Multithreading streaming vs batch execution model

austinschneider · September 11, 2024, 4:59pm

Geant4 Version: 11.2.2
Operating System: SUSE Linux Enterprise Server 15 SP4
Compiler/Version: g++ (GCC) 12.1.0 20220506 (HPE)
CMake Version: 3.25.1

I am using Geant4 in the context of a larger processing framework where the Geant4 module is just one of many processing stages and events are continuously streamed from one processing module to the next. This means that events are being generated external to Geant4, but need to be passed to Geant4 for simulation before the results are put back into the processing stream.

For single-threaded usage this works fine with Geant4’s processing model because we could start a G4Run “manually” without calling BeamOn, and while streaming events call SetNumberOfEventToBeProcessed and ProcessOneEvent to update the run and process new events.

However, in multi-threaded usage it seems a little harder to get away from processing events in a batch of predetermined size (corresponding to a G4Run). As far as I can tell, trying to implement “streaming” processing for multi-threaded running might involve some changes to the worker run managers and/or the classes that instantiate those worker run managers.

I am mainly looking for some advice on how best to approach doing some kind of streaming processing in the multi-threading mode before I naively dive into it.
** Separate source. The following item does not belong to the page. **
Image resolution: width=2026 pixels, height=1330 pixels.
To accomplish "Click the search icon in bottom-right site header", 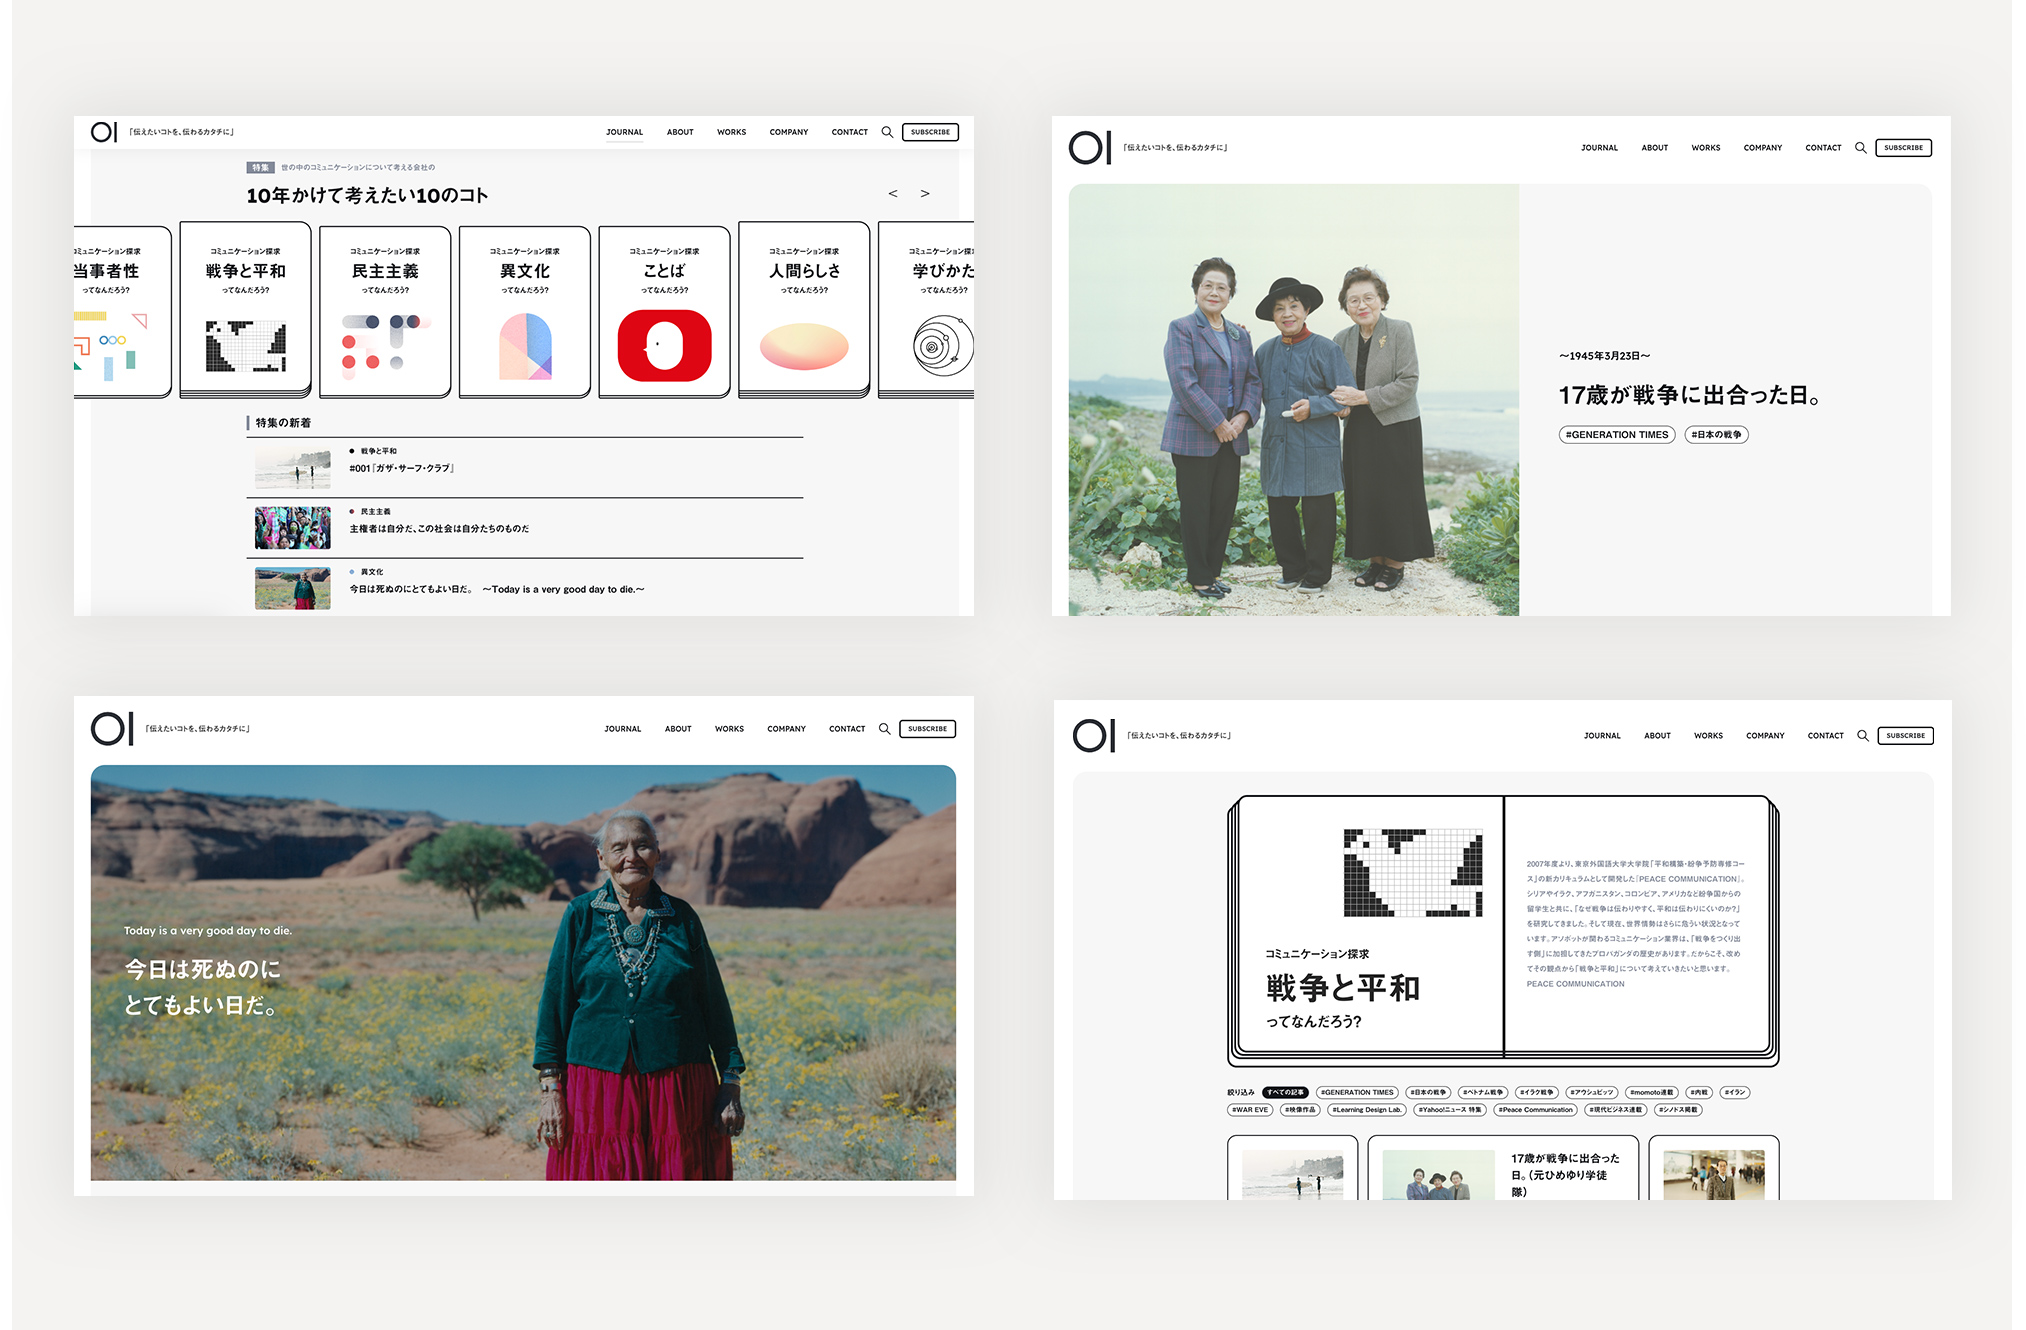I will tap(1862, 736).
For context, in the multi-threaded processing I am currently storing a pointer to a “ParticleList” class within the PrimaryGeneratorAction that is queried for the next event each time a thread attempts call the PrimaryGeneratorAction. The “ParticleList” class has only once instance shared across the threads and uses a standard library mutex and lock_guard to handle access. With this implementation we are accumulating a batch of events from the processing stream and then handing that batch of events to G4 to process as a single run. However, batching events like this seems to have some non-negligible overhead costs in starting/stopping the run, and increasing the batch size to encompass the full list of events is both a little clunky and could use too much memory if the generated events are not light-weight.
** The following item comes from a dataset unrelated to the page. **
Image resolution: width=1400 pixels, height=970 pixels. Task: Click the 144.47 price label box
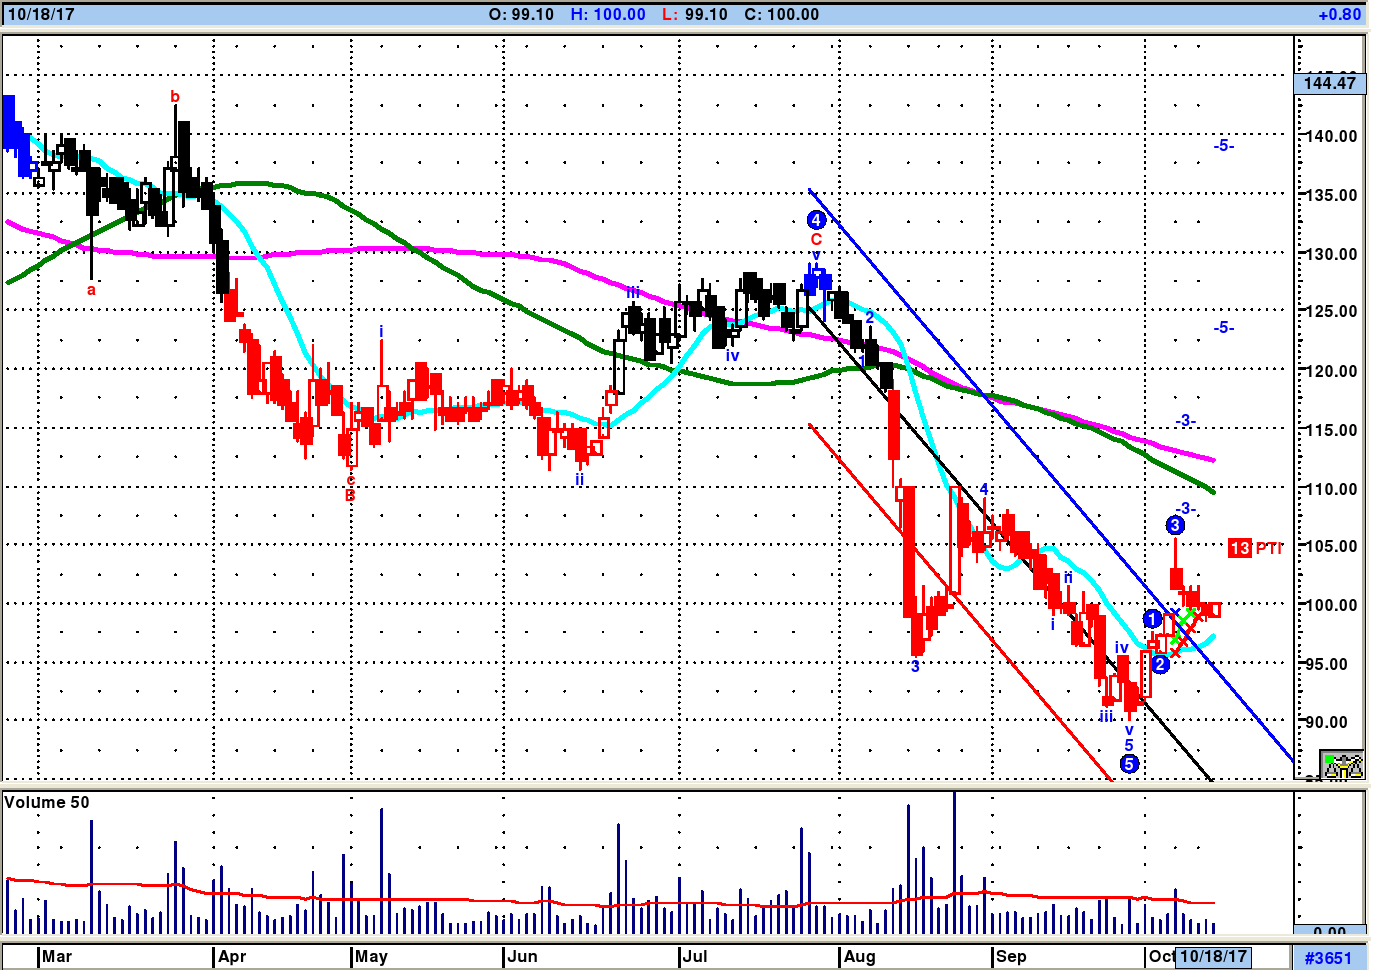click(x=1330, y=83)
A simple solution to this (keeping the current implementation) would be if there is a clean / thread-safe way to increase the number of events in a run on the fly, and a clean/thread-safe way to either prevent the workers from shutting down while they are waiting for the next event / waiting for the events_to_be_processed in the run to be increased or a clean/thread-safe way to shut down the workers even if they are expecting another event.

mkelsey · September 12, 2024, 4:08am

You are probably right that handling this in MT might involve new worker-level run managers. If you haven’t seen it already, the detailed MT “architecture” documentation might be helpful in identifying what to modify (Parallelism in Geant4: multi-threading capabilities — Book For Toolkit Developers 11.2 documentation, Geant4MTAdvandedTopicsForApplicationDevelopers < Geant4 < TWiki, Geant4MTTipsAndTricks < Geant4 < TWiki).